From there, I analyzed my surroundings, or geological environment. If there is burned glass, then there should be evidence of the fire itself; burned sand or charcoal for instance. If there isn’t, then I must ask myself why that is. How did burned glass end up in an area with no signs of fire damage?
Again, without using any background knowledge of the site, I can see that the glass must have been moved into its current location. Perhaps, due to its coastline location, it was washed away from its initial location due to a storm. Or maybe, looters were digging around and left it. All of these hypotheses are a valid way to open dialogue around artifacts. This is the type of problem solving/thinking that must be presented to the public.

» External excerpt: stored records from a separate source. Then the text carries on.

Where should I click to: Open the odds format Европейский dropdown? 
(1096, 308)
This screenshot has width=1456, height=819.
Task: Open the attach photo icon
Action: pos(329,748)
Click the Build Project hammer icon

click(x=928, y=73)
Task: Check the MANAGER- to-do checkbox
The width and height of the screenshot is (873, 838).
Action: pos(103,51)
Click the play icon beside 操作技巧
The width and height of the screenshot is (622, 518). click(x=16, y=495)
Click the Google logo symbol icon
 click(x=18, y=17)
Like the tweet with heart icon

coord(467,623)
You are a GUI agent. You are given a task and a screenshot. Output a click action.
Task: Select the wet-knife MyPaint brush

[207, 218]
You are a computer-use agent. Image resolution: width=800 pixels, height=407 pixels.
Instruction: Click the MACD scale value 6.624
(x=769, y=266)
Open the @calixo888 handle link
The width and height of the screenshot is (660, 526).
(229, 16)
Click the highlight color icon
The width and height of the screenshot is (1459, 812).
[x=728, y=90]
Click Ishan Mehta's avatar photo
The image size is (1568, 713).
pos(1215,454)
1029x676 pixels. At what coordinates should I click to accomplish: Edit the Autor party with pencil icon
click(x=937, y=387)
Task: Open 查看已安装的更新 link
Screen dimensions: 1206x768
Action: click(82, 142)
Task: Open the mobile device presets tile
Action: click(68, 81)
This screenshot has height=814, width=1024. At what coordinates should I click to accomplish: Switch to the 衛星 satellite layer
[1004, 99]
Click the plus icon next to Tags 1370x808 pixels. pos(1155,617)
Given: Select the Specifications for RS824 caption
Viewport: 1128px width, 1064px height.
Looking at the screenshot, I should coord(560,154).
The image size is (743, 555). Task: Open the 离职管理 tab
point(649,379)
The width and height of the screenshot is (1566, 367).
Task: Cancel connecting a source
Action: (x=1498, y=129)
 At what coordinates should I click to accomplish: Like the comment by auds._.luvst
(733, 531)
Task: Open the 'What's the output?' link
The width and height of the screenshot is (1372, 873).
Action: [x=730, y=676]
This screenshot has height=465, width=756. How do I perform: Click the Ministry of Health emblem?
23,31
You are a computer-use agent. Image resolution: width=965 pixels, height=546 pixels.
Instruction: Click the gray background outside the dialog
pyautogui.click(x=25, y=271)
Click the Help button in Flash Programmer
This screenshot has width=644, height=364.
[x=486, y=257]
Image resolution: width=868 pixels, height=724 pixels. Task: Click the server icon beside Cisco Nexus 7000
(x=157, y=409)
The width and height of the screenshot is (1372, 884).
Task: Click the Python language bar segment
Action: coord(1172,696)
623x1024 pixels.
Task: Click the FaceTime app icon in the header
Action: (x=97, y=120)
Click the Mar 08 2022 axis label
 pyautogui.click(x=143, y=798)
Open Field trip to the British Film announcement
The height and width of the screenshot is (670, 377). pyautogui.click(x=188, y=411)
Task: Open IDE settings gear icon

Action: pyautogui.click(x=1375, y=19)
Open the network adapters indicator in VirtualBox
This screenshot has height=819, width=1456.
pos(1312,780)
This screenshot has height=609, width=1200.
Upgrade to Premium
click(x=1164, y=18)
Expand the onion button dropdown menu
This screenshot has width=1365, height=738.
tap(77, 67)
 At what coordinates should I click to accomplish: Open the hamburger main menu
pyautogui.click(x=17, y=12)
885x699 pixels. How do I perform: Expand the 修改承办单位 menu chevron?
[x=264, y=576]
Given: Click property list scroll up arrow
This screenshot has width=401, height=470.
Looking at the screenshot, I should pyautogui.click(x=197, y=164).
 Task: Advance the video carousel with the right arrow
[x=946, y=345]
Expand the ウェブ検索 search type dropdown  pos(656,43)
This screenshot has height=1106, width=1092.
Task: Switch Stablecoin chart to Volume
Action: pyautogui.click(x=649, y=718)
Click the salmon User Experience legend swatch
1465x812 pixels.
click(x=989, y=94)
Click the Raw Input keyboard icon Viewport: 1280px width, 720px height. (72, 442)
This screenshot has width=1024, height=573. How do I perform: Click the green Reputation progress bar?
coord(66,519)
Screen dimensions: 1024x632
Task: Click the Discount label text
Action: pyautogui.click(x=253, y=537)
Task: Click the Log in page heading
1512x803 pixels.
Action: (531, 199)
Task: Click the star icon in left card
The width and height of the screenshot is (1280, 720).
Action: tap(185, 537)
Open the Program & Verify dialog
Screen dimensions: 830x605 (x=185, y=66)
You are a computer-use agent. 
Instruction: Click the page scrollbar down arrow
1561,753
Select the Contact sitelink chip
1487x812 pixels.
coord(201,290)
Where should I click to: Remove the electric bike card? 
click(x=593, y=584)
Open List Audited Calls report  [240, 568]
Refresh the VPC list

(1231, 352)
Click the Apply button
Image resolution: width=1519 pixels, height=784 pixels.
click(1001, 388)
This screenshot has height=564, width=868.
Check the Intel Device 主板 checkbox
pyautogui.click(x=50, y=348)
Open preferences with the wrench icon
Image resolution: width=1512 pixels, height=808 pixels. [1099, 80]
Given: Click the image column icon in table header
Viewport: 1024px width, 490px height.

Not only in regards to tangible artifacts, but to the park and its history.
Now that the analytical process has been explained, the next step is to contemplate how artifacts fit into a larger historical narrative and how to present that narrative to the public. Luckily, the National Park Service has tons of information available regarding how to interpret information to the public. The first and perhaps the most important step is to familiarize myself with said material. Brochures, handouts and park archeology websites are a great way to start.
Right now, I’m creating an outline for a brochure that will include a timeline of the park’s archeological history. The timeline will have images of common artifacts in relation to their period. I am excited to be a part of such a unique and creative way to enhance the public’s understanding of Gateway’s history.